Another excellent and long-term example of this principle being put into practice is the braking system: whilst the actual brake mechanisms are critical, they are not particularly prone to sudden failure, and are in any case necessarily duplicated to allow even and balanced application of brake force to all wheels. It would also be prohibitively costly to further double-up the main components and they would add considerable weight. However, the similarly critical systems for actuating the brakes under driver control are inherently less robust, generally using a cable or hydraulic fluid. Thus in most modern cars the footbrake hydraulic brake circuit is diagonally divided to give two smaller points of failure, the loss of either only reducing brake power by 50% and not causing as much dangerous brakeforce imbalance as a straight front-back or left-right split, and should the hydraulic circuit fail completely, there is a failsafe in the form of the cable-actuated parking brake that operates the otherwise relatively weak rear brakes, but can still bring the vehicle to a halt in conjunction with transmission/engine braking so long as the demands on it are in line with normal traffic flow. The cumulatively unlikely combination of total foot brake failure with the need for harsh braking in an emergency will likely result in a collision, but still one at lower speed than would otherwise have been the case.
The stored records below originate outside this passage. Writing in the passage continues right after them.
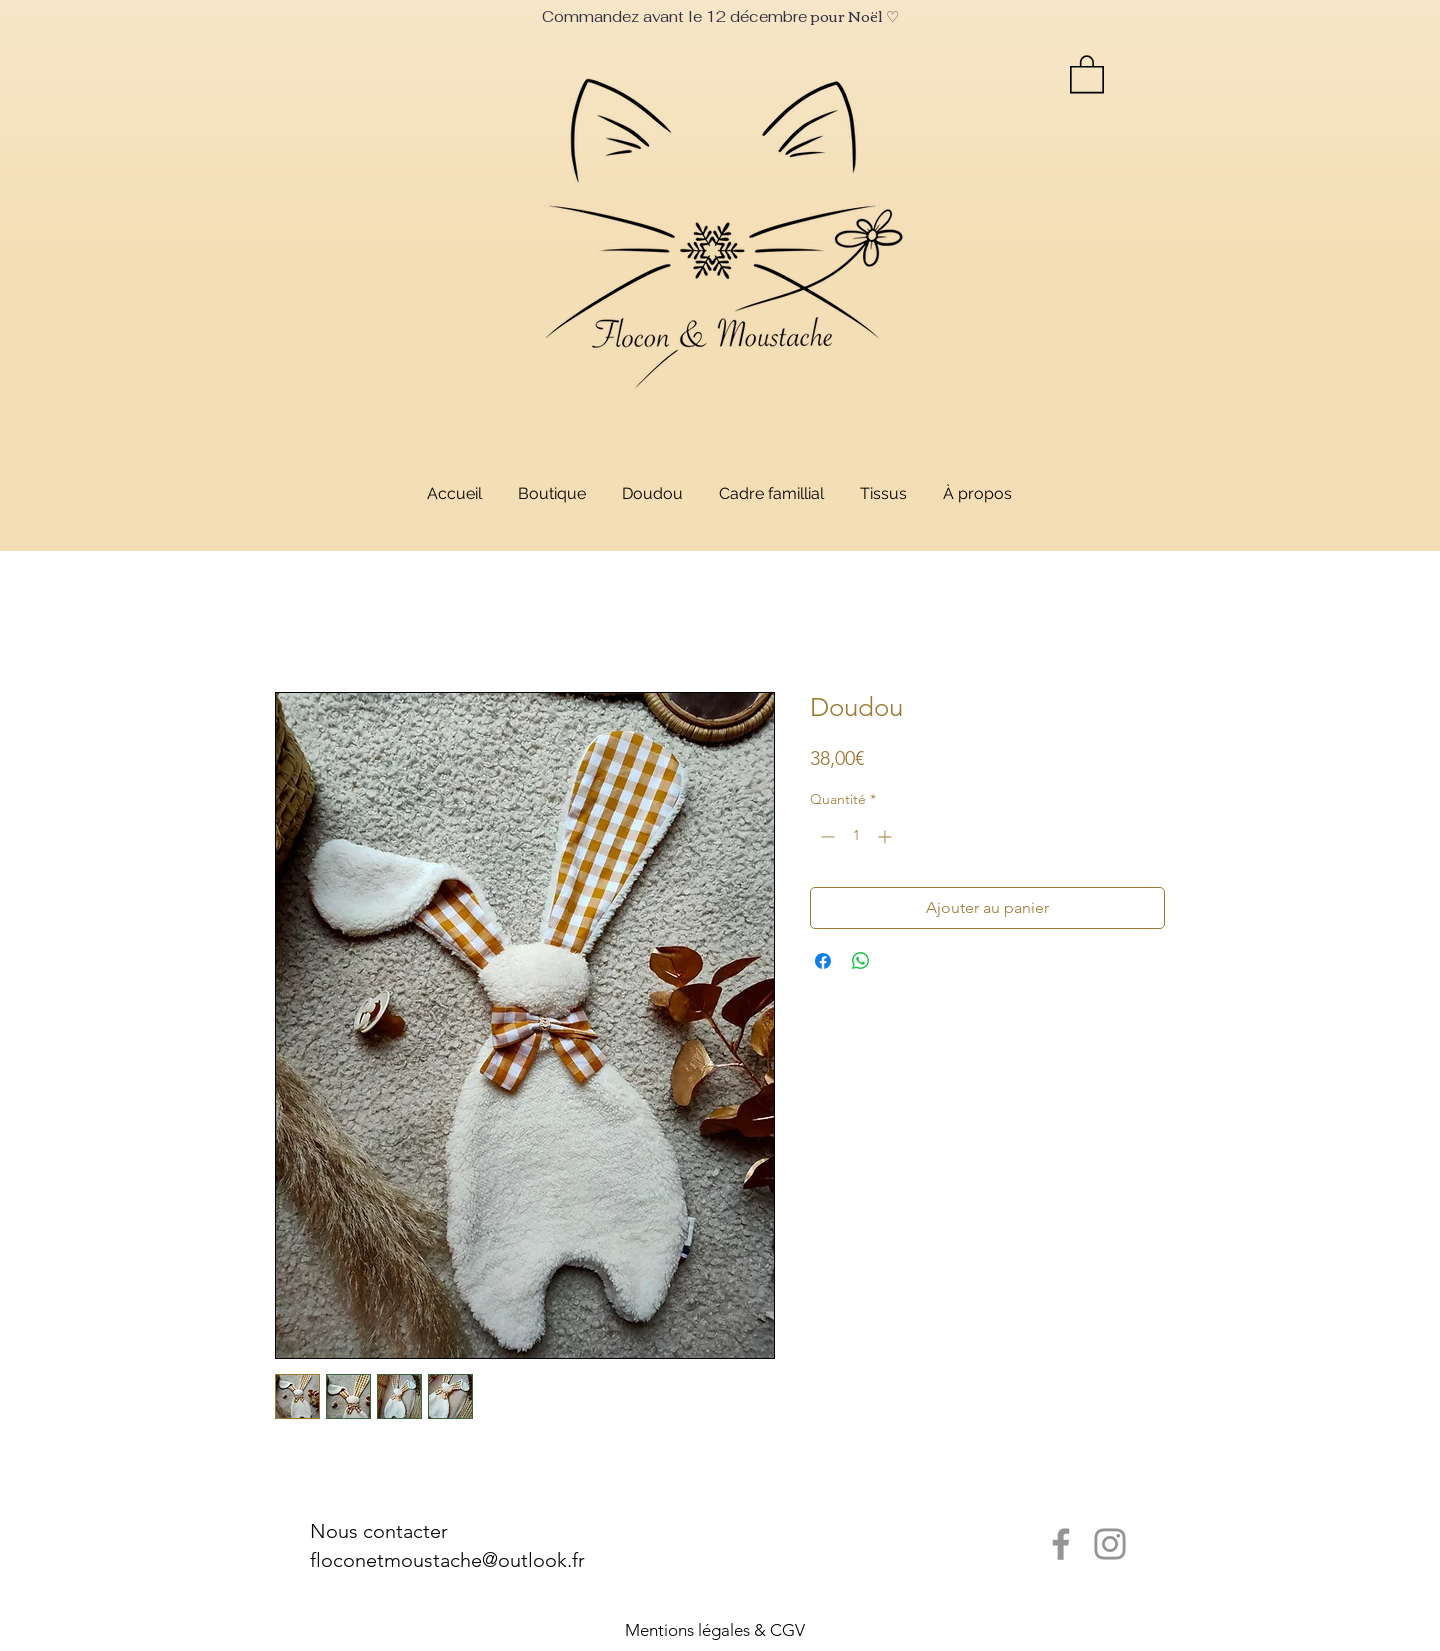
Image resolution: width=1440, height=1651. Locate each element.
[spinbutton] (856, 836)
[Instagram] (1110, 1544)
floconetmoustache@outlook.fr (447, 1560)
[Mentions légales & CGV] (715, 1631)
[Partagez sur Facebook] (823, 961)
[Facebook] (1061, 1544)
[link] (1087, 73)
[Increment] (886, 836)
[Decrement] (825, 836)
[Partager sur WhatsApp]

In comparison with the foot pedal activated service brake, the parking brake itself is a less critical item, and unless it is being used as a one-time backup for the footbrake, will not cause immediate danger if it is found to be nonfunctional at the moment of application. Therefore, no redundancy is built into it per se, and it can suffice, if this happens on a hill, to use the footbrake to momentarily hold the vehicle still, before driving off to find a flat piece of road on which to stop. Alternatively, on shallow gradients, the transmission can be shifted into Park, Reverse or First gear, and the transmission lock / engine compression used to hold it stationary, as there is no need for them to include the sophistication to first bring the vehicle to a halt.
On motorcycles, a similar level of fail-safety is provided by simpler methods; first, the front and rear brake systems are entirely separate, regardless of their method of activation, allowing one system to fail entirely while leaving the other unaffected. Second, the rear brake is relatively strong compared to its automotive cousin, being a powerful disc on some sports models, even though the usual intent is for the front system to provide the vast majority of braking force; as the overall vehicle weight is more central, the rear tire is generally larger and has better traction, so that the rider can lean back to put more weight on it, therefore allowing more brake force to be applied before the wheel locks. On cheaper, slower utility-class machines, even if the front wheel should use a hydraulic disc for extra brake force and easier packaging, the rear will usually be a primitive, somewhat inefficient, but exceptionally robust rod-actuated drum, thanks to the ease of connecting the foot pedal to the wheel in this way and, more importantly, the near impossibility of catastrophic failure even if the rest of the machine, like many low-priced bikes after their first few years of use, is on the point of collapse from neglected maintenance.